▶ _Short exercise_
Copy the listing below, substituting "Command" for each occurrence of "Instruction". Leave everything else as it is.

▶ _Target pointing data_
==*==

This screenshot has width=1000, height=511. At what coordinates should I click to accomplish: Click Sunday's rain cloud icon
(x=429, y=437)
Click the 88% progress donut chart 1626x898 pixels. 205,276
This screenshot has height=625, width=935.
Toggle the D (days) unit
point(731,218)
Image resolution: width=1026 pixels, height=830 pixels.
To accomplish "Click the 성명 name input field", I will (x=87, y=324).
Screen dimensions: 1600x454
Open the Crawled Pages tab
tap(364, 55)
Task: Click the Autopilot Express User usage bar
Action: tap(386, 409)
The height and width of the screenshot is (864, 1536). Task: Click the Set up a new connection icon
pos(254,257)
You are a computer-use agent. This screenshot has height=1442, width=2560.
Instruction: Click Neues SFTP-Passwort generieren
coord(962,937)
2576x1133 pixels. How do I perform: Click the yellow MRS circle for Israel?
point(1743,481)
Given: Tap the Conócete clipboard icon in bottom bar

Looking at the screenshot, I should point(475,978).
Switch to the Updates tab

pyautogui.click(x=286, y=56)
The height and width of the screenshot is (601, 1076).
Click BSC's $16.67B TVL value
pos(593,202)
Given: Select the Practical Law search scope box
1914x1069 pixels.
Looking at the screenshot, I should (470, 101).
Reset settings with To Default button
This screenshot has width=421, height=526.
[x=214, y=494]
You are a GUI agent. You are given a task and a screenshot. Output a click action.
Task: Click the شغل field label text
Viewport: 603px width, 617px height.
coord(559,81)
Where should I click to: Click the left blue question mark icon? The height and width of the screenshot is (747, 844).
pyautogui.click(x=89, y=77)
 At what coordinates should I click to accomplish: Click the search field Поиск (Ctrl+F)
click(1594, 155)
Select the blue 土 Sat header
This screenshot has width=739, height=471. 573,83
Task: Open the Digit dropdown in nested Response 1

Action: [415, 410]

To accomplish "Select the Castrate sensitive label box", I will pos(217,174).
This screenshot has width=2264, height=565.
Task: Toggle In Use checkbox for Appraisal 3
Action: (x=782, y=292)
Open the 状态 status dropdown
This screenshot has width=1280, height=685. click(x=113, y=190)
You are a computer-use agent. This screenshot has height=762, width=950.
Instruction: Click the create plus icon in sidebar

==*==

▶ _Answer to this problem_
This screenshot has width=1000, height=511. At what coordinates should I click to accomplish: Click Sunday's rain cloud icon
(x=429, y=437)
Click the 88% progress donut chart 1626x898 pixels. 205,276
This screenshot has height=625, width=935.
Toggle the D (days) unit
point(731,218)
Image resolution: width=1026 pixels, height=830 pixels.
To accomplish "Click the 성명 name input field", I will (x=87, y=324).
Screen dimensions: 1600x454
Open the Crawled Pages tab
tap(364, 55)
Task: Click the Autopilot Express User usage bar
Action: tap(386, 409)
The height and width of the screenshot is (864, 1536). Task: Click the Set up a new connection icon
pos(254,257)
You are a computer-use agent. This screenshot has height=1442, width=2560.
Command: Click Neues SFTP-Passwort generieren
coord(962,937)
2576x1133 pixels. How do I perform: Click the yellow MRS circle for Israel?
point(1743,481)
Given: Tap the Conócete clipboard icon in bottom bar

Looking at the screenshot, I should point(475,978).
Switch to the Updates tab

pyautogui.click(x=286, y=56)
The height and width of the screenshot is (601, 1076).
Click BSC's $16.67B TVL value
pos(593,202)
Given: Select the Practical Law search scope box
1914x1069 pixels.
Looking at the screenshot, I should (470, 101).
Reset settings with To Default button
This screenshot has width=421, height=526.
[x=214, y=494]
You are a GUI agent. You are given a task and a screenshot. Output a click action.
Task: Click the شغل field label text
Viewport: 603px width, 617px height.
coord(559,81)
Where should I click to: Click the left blue question mark icon? The height and width of the screenshot is (747, 844).
pyautogui.click(x=89, y=77)
 At what coordinates should I click to accomplish: Click the search field Поиск (Ctrl+F)
click(1594, 155)
Select the blue 土 Sat header
This screenshot has width=739, height=471. 573,83
Task: Open the Digit dropdown in nested Response 1

Action: [415, 410]

To accomplish "Select the Castrate sensitive label box", I will pos(217,174).
This screenshot has width=2264, height=565.
Task: Toggle In Use checkbox for Appraisal 3
Action: (x=782, y=292)
Open the 状态 status dropdown
This screenshot has width=1280, height=685. click(x=113, y=190)
You are a computer-use agent. This screenshot has height=762, width=950.
Command: Click the create plus icon in sidebar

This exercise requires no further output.